MALTBY — There’s no way a gourmet soup maker can co-exist with the sewage plant next door, the lawyers for Campbell Soup subsidiary StockPot Inc. argue.

StockPot has filed an appeal of the environmental impact statement that allows King County to go ahead with the proposed Brightwater treatment plant along Highway 9 near Maltby.

The appeal may not change any plans for the plant.

The company is also negotiating with King County on a relocation plan for its 100,000-square-foot facility, which is adjacent to the Brightwater site. King County already has acquired all the other property adjacent to StockPot in the Woodinville North Business Park, according to lawyers for the company.

The appeal is set to go before a hearings officer in early July.

Filed earlier this year, it blasts the environmental study that determined the Highway 9 site is suitable for the Brightwater plant.
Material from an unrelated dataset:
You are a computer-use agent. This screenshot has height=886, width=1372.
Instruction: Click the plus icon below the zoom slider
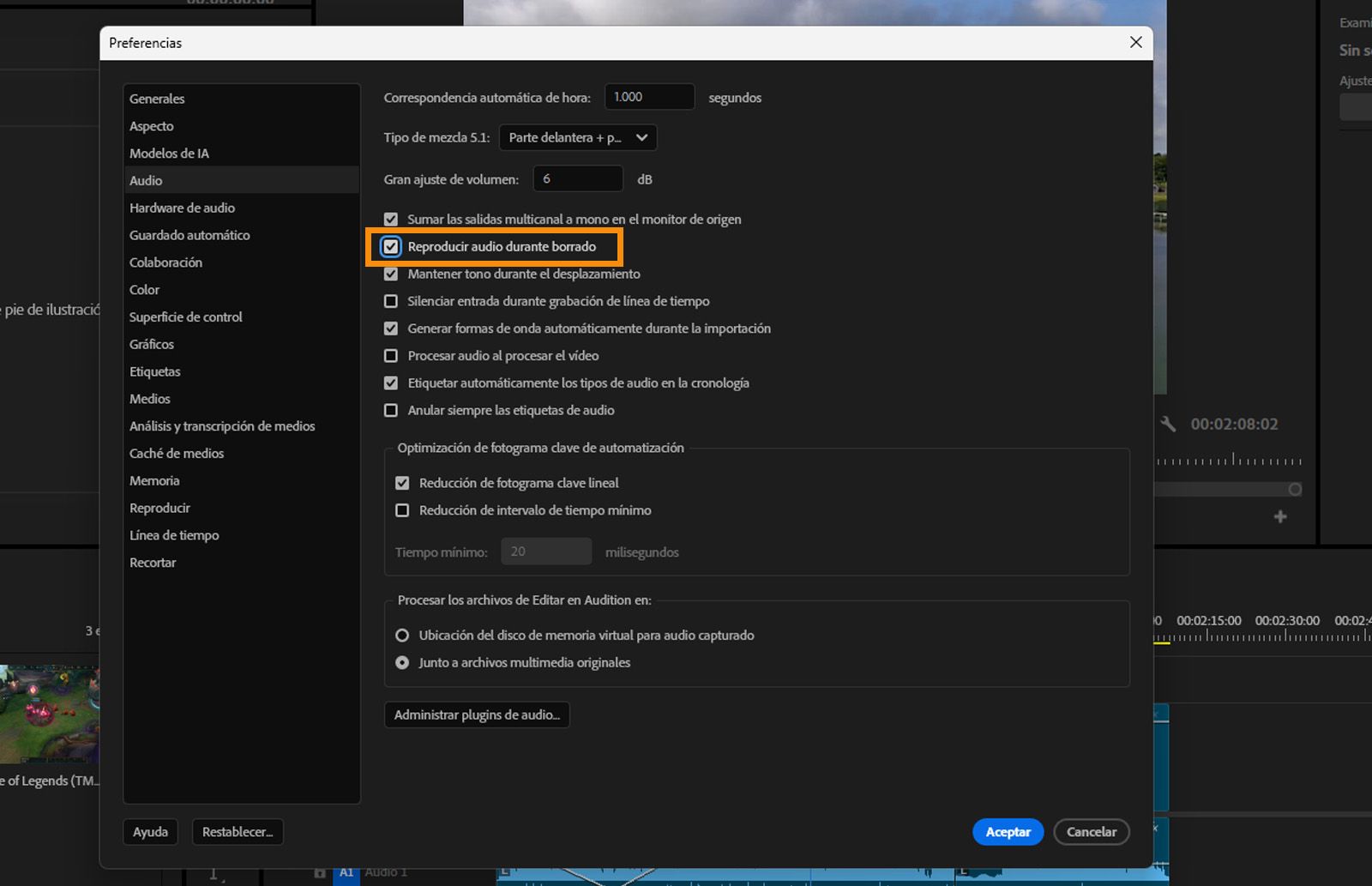pyautogui.click(x=1279, y=516)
"The very idea of a sewage treatment plant surrounding the (StockPot campus) is wholly incompatible with the StockPot culinary image and damaging to its business," said the appeal, written by lawyers at Davis Wright Tremaine in Seattle.

The environmental study failed to consider the economic benefit StockPot provides Snohomish County, with its 375 workers and annual payroll of about $18 million, the appeal said.

The study didn’t propose adequate mitigation plans for the four-year-long construction period at the sewer plant, the appeal claims. The construction is certain to kick up a lot of dust, and StockPot’s facilities are not designed to filter that much "fugitive dust" from the air. There’s also a risk of serious airborne contaminants being stirred up when bulldozers start working on the site of a former auto-wrecking yard.

The noise and vibration from the nearby construction will "severely impact StockPot’s manufacturing and marketing activities," the appeal said, claiming that the environmental study doesn’t adequately account for these issues.

Once Brightwater is built, the plant will give off hydrogen sulfide gas, and that rotten-egg smell will be "incompatible with food preparation" and will likely hurt StockPot’s marketing and development activities.

The environmental study didn’t do enough to account for that, the appeal said.

Trucks hauling sewer sludge to the plant could spill or leak contaminated waste onto the StockPot access road, the appeal said. That potentially could lead to contamination entering StockPot’s parking lots, transported on tires, and into its buildings, on the shoes of workers.

The plant is also likely to attract "rodents and other vermin" to the area, the appeal said.

Christie True, who is in charge of major capital projects for King County, said the county is in talks with the company on a relocation package that would pay to move it to a new location.

She said she believes StockPot won’t be affected by the early stages of construction, which will take place at the south end of the Brightwater site, well away from the soup maker. It won’t be until 2007, she said, that construction will move close to StockPot’s location.

The goal is to have the Brightwater treatment plant operating by the end of 2010, she said.